-- start of EXERCISE INPUT --

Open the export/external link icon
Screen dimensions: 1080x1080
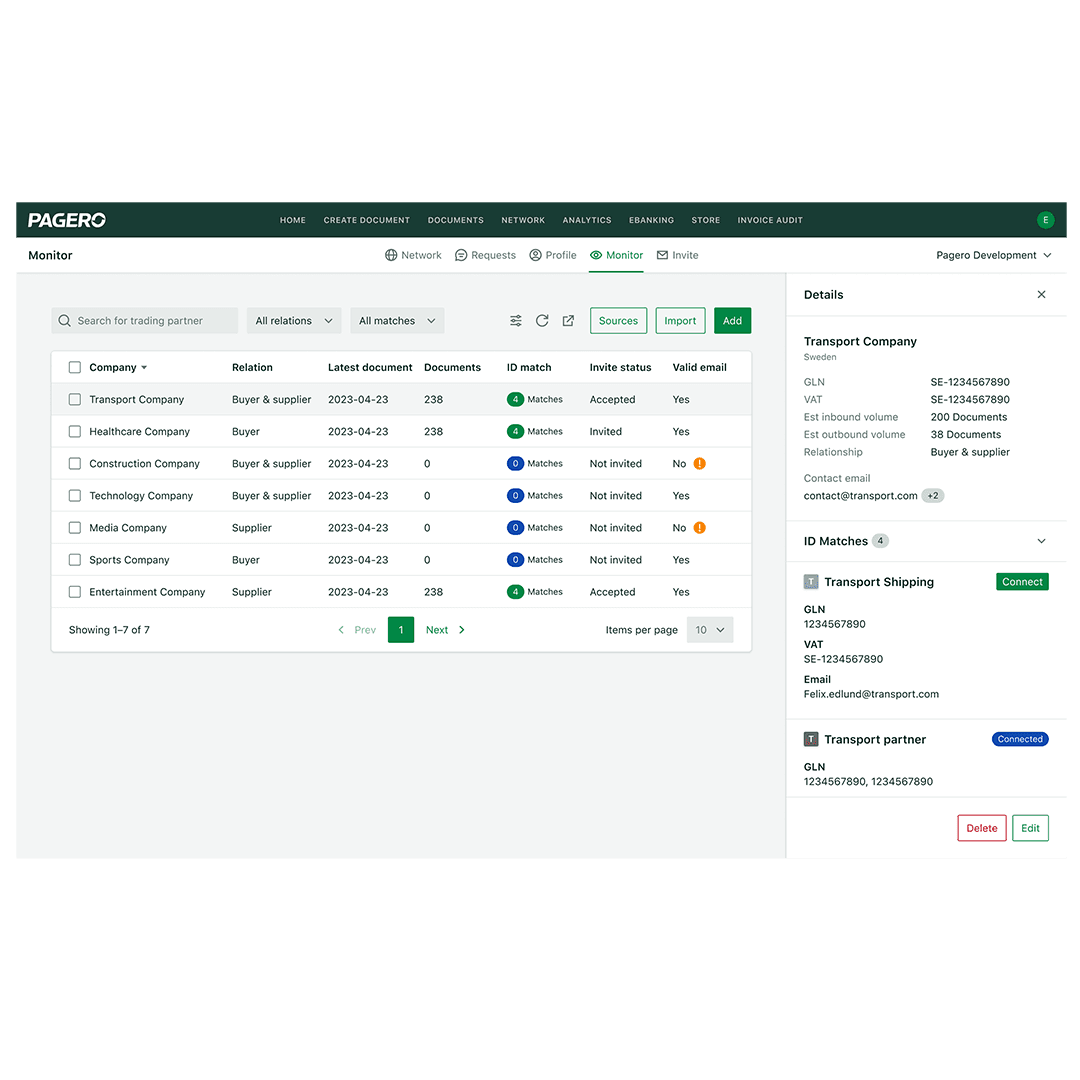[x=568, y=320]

-- end of EXERCISE INPUT --
-- start of EXERCISE INPUT --

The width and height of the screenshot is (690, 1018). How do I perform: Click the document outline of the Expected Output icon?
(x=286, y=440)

-- end of EXERCISE INPUT --
-- start of EXERCISE INPUT --

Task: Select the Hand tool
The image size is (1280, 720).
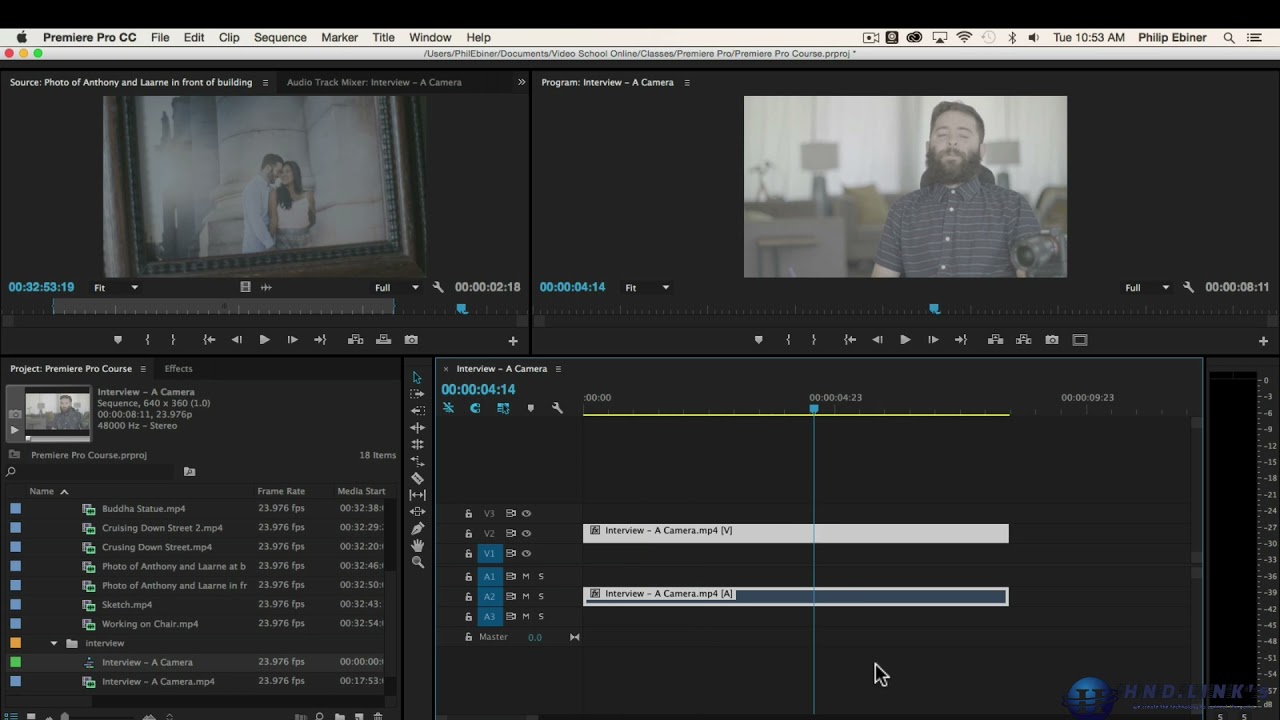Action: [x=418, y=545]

-- end of EXERCISE INPUT --

• _STATED GOAL_
Scale the entries starting at the line containing "Task: Select the Hand tool" and ending at the line containing "Action: [x=418, y=545]", both included, and give them again with the requests: multiply every coordinate in the answers by 2, rounding to whole numbers with halves rounded up. Omit the pictures from your answer.

• _PROBLEM SOLUTION_
Task: Select the Hand tool
The image size is (1280, 720).
Action: [x=836, y=1090]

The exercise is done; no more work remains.